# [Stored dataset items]
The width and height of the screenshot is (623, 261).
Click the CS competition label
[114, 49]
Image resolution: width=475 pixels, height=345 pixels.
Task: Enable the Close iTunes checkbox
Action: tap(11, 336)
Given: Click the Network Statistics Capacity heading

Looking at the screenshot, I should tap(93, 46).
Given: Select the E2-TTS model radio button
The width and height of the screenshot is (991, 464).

--

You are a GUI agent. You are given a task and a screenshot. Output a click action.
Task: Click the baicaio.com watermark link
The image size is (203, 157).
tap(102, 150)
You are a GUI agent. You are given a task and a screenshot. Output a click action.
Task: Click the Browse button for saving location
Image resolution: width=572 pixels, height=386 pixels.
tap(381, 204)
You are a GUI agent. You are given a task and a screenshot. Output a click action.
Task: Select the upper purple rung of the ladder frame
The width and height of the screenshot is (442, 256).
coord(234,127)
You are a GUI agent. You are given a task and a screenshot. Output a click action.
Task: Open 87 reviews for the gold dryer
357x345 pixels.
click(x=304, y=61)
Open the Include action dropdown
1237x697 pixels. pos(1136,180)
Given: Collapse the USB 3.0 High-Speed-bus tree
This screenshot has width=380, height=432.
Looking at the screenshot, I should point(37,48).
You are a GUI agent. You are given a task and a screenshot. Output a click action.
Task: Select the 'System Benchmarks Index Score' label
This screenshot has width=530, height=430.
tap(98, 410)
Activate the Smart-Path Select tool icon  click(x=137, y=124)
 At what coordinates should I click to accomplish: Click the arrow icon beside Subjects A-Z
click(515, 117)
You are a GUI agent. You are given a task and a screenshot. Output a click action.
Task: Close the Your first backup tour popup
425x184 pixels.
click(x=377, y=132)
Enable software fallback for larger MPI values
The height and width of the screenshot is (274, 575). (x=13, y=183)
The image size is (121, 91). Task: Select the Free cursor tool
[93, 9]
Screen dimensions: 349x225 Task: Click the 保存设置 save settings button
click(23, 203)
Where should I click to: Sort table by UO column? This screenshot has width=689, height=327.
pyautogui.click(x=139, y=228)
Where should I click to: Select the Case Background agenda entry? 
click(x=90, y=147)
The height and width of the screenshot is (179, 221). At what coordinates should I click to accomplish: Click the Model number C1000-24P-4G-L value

# [ACTION ITEM]
Write out exactly the lines above from the line with "Open the Include action dropdown" through the line with "The height and width of the screenshot is (179, 221).", both of them included, and leave out all other lines.

# [ANSWER BOX]
Open the Include action dropdown
1237x697 pixels. pos(1136,180)
Given: Collapse the USB 3.0 High-Speed-bus tree
This screenshot has width=380, height=432.
Looking at the screenshot, I should point(37,48).
You are a GUI agent. You are given a task and a screenshot. Output a click action.
Task: Select the 'System Benchmarks Index Score' label
This screenshot has width=530, height=430.
tap(98, 410)
Activate the Smart-Path Select tool icon  click(x=137, y=124)
 At what coordinates should I click to accomplish: Click the arrow icon beside Subjects A-Z
click(515, 117)
You are a GUI agent. You are given a task and a screenshot. Output a click action.
Task: Close the Your first backup tour popup
425x184 pixels.
click(x=377, y=132)
Enable software fallback for larger MPI values
The height and width of the screenshot is (274, 575). (x=13, y=183)
The image size is (121, 91). Task: Select the Free cursor tool
[93, 9]
Screen dimensions: 349x225 Task: Click the 保存设置 save settings button
click(23, 203)
Where should I click to: Sort table by UO column? This screenshot has width=689, height=327.
pyautogui.click(x=139, y=228)
Where should I click to: Select the Case Background agenda entry? 
click(x=90, y=147)
The height and width of the screenshot is (179, 221). At what coordinates should I click to accomplish: Click the Model number C1000-24P-4G-L value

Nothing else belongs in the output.